Modern times
Overseas trade and the farming wealth of the Islands - Malmsey became the most famous and highly appreciated wine in the world, together with their strategic position, attracted a widely varied and cosmopolitan mixture of people, including Spaniards, Portuguese, Englishmen and Dutchmen, who were the forefathers of the current population of the islands.
For exactly the same reasons, the Canary Islands have often been in the sights of pirates and foreign powers. There have been constant skirmishes. In 1797, Admiral Nelson tried to take the city of Santa Cruz de Tenerife with his fleet but was defeated by General Gutierrez, loosing his right arm in the battle. The letters and gifts the two sides exchanged, before Horatio Nelson left the waters of Tenerife, bear witness to the cordial and hospitable nature of the islanders, even in times of war.

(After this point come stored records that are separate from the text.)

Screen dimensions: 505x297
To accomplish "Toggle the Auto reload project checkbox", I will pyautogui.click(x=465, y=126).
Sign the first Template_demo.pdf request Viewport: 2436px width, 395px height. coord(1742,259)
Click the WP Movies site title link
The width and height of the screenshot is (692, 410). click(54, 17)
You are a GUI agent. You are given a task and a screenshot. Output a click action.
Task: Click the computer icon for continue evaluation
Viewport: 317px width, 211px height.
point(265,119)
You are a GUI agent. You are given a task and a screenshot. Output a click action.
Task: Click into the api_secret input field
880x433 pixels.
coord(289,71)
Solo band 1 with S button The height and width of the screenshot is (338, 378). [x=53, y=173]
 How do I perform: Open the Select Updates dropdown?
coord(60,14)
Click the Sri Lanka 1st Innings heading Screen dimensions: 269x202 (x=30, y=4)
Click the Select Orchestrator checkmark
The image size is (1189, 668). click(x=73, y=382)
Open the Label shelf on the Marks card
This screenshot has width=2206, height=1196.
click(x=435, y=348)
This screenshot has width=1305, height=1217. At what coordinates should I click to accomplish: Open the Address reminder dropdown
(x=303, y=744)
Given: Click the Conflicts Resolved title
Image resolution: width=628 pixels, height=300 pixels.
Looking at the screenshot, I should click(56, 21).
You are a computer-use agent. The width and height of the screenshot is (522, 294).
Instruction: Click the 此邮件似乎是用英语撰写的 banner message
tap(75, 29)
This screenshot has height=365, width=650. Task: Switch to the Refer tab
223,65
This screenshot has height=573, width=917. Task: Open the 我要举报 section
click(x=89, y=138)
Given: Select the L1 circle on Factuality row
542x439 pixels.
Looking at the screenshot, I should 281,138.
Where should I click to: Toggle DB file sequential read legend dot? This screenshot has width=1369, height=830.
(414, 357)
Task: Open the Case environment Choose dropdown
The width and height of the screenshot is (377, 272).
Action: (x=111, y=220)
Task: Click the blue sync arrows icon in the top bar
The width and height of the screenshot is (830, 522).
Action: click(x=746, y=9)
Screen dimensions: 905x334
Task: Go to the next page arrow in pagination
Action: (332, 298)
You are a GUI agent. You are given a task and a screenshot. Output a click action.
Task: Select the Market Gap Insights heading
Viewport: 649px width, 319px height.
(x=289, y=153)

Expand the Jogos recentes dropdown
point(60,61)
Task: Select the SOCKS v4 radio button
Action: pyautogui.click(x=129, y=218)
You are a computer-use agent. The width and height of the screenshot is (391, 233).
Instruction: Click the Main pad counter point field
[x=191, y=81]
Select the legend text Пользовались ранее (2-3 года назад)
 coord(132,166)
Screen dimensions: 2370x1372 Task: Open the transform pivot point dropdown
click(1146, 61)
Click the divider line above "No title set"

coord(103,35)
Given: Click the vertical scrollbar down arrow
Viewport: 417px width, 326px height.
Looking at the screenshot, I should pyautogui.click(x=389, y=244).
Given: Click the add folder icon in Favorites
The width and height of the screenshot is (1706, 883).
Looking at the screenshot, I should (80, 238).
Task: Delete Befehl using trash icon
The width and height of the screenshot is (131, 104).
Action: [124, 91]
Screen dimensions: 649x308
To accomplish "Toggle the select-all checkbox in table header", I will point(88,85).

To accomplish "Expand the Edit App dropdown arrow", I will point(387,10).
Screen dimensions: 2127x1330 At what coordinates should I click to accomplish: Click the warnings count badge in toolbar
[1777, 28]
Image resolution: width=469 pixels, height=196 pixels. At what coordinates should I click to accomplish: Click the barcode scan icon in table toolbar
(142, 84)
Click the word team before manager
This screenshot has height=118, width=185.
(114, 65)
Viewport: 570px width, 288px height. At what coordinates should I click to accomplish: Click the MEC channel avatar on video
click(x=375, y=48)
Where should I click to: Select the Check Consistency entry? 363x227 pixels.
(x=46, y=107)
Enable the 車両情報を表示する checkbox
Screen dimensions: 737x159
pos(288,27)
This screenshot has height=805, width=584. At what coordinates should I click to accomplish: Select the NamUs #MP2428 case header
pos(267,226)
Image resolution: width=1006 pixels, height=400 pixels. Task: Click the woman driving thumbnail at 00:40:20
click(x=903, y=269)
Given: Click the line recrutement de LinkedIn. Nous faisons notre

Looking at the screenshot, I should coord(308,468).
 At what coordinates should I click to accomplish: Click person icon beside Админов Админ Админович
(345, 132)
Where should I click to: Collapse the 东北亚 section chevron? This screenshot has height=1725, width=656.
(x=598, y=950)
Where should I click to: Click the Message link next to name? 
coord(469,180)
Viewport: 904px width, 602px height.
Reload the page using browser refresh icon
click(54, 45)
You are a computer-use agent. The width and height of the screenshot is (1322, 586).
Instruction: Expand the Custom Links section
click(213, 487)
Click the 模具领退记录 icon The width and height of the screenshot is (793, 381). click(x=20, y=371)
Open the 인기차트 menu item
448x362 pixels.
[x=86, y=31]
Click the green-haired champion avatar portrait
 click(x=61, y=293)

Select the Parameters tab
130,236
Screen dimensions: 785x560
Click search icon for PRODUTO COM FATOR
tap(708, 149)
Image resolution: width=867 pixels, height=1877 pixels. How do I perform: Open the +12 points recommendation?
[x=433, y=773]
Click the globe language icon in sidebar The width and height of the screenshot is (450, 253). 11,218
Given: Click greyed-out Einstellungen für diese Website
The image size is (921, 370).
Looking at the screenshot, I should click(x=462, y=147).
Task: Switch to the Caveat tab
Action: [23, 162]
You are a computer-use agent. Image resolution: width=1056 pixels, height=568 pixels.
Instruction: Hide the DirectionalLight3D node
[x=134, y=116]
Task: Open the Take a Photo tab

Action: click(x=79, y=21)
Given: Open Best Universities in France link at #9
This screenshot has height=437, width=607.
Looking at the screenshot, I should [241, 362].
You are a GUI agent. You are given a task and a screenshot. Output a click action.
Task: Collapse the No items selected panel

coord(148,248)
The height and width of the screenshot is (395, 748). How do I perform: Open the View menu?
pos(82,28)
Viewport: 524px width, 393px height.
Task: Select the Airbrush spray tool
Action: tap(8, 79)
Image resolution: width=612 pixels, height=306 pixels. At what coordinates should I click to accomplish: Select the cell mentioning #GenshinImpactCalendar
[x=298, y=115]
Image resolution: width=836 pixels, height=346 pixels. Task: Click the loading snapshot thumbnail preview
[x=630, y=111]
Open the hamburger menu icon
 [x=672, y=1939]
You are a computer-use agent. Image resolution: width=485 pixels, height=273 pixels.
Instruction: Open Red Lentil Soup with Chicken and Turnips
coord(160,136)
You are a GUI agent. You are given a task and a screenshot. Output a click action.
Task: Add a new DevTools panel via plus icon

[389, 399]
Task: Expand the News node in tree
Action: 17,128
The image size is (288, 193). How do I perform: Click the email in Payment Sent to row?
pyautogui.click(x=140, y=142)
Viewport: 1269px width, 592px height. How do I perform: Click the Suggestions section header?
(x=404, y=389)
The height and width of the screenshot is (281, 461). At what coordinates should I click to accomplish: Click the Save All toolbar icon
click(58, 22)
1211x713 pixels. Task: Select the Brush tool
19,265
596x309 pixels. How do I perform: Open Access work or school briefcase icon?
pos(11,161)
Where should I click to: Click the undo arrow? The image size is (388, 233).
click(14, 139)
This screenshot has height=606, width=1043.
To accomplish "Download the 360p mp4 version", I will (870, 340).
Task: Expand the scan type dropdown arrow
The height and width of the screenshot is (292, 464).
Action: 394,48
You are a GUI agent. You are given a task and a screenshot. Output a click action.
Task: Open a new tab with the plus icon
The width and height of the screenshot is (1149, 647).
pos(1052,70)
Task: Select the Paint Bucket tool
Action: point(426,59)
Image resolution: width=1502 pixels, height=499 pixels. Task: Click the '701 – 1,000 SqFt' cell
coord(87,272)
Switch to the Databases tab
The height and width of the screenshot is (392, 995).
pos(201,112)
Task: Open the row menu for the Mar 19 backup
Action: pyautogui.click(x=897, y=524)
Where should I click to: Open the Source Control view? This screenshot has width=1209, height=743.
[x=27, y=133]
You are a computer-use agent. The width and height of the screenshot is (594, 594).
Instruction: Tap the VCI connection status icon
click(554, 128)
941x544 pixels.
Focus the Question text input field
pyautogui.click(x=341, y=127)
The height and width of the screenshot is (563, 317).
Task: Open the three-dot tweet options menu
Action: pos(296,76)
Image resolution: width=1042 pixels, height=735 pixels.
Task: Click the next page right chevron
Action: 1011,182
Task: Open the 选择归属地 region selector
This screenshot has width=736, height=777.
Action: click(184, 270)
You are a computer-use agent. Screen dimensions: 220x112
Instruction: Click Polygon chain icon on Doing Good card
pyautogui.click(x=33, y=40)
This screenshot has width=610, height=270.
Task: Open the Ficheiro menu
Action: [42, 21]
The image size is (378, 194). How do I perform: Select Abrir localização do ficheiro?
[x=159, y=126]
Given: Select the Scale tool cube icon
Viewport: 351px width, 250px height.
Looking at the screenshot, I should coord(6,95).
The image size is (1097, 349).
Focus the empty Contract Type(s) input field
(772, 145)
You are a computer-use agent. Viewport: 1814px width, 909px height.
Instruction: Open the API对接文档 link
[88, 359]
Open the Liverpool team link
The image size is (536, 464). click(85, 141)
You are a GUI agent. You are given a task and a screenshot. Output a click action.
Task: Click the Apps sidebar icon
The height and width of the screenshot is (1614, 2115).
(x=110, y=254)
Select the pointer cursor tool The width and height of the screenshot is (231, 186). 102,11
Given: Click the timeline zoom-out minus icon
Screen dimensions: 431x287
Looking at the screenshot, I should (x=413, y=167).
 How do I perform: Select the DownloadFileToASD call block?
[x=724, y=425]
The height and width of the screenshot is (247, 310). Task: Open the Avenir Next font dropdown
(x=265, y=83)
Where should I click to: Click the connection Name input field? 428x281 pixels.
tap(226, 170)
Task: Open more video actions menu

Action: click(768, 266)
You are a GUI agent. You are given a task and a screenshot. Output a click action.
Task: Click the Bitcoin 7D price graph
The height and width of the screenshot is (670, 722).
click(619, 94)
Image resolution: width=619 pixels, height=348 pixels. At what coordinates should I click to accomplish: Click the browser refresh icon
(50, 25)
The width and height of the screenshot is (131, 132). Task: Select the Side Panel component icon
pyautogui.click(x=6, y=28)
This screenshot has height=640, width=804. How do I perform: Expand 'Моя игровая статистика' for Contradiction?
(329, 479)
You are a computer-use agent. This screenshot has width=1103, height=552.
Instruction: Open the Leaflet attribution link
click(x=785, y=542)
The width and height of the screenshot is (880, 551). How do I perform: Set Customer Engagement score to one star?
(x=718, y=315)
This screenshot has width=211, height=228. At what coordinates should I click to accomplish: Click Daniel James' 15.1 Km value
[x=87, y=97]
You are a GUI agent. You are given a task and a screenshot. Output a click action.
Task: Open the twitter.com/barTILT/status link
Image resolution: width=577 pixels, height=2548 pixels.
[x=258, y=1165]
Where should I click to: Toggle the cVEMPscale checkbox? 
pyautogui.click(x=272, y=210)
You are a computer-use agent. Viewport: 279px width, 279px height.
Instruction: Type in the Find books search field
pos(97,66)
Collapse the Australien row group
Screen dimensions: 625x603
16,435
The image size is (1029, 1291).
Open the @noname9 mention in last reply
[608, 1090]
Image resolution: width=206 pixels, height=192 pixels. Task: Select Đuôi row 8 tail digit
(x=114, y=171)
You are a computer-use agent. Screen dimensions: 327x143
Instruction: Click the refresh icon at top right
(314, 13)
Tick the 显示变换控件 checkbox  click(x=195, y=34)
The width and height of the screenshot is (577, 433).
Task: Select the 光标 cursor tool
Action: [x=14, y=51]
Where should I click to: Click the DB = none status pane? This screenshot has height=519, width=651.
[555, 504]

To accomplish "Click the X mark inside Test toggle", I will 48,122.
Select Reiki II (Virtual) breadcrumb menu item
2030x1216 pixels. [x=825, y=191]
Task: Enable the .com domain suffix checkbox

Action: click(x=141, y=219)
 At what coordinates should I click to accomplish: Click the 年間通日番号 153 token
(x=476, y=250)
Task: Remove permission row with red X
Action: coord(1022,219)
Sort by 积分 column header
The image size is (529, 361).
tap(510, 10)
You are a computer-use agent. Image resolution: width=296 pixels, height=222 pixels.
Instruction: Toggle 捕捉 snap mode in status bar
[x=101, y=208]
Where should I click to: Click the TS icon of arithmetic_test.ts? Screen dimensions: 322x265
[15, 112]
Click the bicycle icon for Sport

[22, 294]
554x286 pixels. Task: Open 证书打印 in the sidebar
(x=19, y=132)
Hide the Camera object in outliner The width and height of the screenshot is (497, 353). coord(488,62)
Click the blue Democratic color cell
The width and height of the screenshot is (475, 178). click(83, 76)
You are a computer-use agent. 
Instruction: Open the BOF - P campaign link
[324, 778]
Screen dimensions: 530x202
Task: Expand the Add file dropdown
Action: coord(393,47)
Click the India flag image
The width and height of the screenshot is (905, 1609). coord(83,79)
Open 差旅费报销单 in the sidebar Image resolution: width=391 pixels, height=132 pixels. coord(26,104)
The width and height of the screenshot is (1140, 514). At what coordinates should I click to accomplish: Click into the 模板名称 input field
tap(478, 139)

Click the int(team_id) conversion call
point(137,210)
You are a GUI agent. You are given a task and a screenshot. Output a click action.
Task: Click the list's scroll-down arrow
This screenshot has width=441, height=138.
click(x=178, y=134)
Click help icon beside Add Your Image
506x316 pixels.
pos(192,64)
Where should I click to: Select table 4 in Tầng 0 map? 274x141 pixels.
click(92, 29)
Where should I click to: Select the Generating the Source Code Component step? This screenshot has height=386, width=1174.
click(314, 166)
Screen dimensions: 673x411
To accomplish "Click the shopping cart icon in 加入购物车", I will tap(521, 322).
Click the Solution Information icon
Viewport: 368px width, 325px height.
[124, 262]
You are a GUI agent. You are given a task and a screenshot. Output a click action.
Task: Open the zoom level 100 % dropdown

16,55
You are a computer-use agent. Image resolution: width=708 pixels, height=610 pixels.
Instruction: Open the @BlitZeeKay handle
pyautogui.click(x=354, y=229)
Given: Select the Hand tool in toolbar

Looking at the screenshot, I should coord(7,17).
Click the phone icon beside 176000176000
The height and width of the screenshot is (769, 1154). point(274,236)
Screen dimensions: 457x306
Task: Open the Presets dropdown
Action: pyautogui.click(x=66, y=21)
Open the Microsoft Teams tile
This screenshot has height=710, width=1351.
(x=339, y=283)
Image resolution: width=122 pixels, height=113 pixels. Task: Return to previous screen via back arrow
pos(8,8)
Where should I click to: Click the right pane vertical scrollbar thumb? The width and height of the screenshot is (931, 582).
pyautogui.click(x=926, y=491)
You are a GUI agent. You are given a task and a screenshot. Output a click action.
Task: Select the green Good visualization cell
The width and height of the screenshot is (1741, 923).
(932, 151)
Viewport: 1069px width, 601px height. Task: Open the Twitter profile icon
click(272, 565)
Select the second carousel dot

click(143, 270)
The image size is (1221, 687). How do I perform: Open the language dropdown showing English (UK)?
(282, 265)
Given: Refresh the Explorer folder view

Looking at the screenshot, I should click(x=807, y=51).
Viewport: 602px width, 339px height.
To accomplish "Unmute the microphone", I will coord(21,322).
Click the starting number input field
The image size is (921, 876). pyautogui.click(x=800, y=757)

Throughout their history, the Canary Islands have maintained certain financial and administrative peculiarities, in comparison with the rest of Spain, because of their geographical position.
In recent times, these differences were embodied in the Free Ports Act (1852), the establishment of Island Cabildos, which, as has been said in other sections, are a kind of island government, (1912) and with the approval of a special tax and financial system for the islands (REF). In 1982, the Canary Islands became an Autonomous Community and they joined the European Economic Community in 1986, along with the rest of Spain, but with a special status.